The Regulations not only provide for monitoring but also taking disciplinary actions against designated persons if they are found violating the insider trading norms. Such disciplinary actions can be in the form of wage freeze, suspension, recovery, clawback and any other action, which the Relevant Person would consider appropriate. Typically, the compliance officer of the Relevant Person would report the violation to the board or a committee of the Relevant Person. Depending on the findings and recommendations of the board/ committee, appropriate actions are taken against the non-compliant designated person.
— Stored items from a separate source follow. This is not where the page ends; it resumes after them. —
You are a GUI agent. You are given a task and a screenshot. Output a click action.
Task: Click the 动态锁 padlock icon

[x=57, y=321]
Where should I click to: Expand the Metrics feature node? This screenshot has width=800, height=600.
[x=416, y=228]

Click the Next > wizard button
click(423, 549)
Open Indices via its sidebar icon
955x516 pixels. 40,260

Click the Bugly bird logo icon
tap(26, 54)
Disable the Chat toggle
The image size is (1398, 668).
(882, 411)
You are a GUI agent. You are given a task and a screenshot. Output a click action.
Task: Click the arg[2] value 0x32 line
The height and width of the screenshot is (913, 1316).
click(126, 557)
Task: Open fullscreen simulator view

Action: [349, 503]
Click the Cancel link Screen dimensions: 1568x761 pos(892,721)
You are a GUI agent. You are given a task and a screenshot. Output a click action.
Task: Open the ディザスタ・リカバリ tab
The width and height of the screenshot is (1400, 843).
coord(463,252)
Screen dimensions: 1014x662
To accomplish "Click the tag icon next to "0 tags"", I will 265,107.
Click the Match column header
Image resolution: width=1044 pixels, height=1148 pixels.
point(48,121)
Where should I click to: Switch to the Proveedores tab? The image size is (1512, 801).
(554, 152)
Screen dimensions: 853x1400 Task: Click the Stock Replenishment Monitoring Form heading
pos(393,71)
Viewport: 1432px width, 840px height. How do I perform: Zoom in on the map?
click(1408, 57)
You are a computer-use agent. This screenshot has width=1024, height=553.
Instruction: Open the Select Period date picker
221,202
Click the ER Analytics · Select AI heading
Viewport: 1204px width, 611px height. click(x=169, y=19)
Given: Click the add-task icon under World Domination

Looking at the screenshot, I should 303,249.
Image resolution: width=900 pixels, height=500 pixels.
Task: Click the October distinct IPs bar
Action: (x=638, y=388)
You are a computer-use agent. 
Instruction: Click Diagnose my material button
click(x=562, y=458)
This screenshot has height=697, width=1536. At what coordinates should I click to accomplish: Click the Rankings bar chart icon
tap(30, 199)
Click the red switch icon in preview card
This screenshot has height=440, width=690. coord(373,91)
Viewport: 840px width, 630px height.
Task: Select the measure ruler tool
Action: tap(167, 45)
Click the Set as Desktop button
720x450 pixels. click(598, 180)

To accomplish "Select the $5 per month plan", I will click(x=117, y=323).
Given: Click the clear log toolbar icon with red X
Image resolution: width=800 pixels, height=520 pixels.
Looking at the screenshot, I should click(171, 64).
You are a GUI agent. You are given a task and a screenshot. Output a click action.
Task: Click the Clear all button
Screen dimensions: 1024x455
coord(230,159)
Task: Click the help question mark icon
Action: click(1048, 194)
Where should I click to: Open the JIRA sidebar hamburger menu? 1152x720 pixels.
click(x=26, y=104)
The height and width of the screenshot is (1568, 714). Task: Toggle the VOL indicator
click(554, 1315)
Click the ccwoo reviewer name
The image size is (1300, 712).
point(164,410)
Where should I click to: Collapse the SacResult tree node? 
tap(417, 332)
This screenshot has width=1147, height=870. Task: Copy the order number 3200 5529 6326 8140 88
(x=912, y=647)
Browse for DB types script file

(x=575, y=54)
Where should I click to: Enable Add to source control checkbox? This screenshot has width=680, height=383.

Additionally, the Relevant Persons are required to notify SEBI of any violations of the Code by ‘designated persons’. So far as there was no standardised procedure for reporting specified by SEBI, the Relevant Persons were adopting varied practices to report violations. While some had adopted systematic processes for dealing with violation of the Code and subsequent reporting, in many instances the Relevant Persons did so on an ad hoc basis.
SEBI, through the Circular re-emphasised the importance of such reporting while observing that in many instances incomplete details relating to the violations were received by it. This hindered SEBI’s ability to examine the violation(s) and to take any further actions where needed.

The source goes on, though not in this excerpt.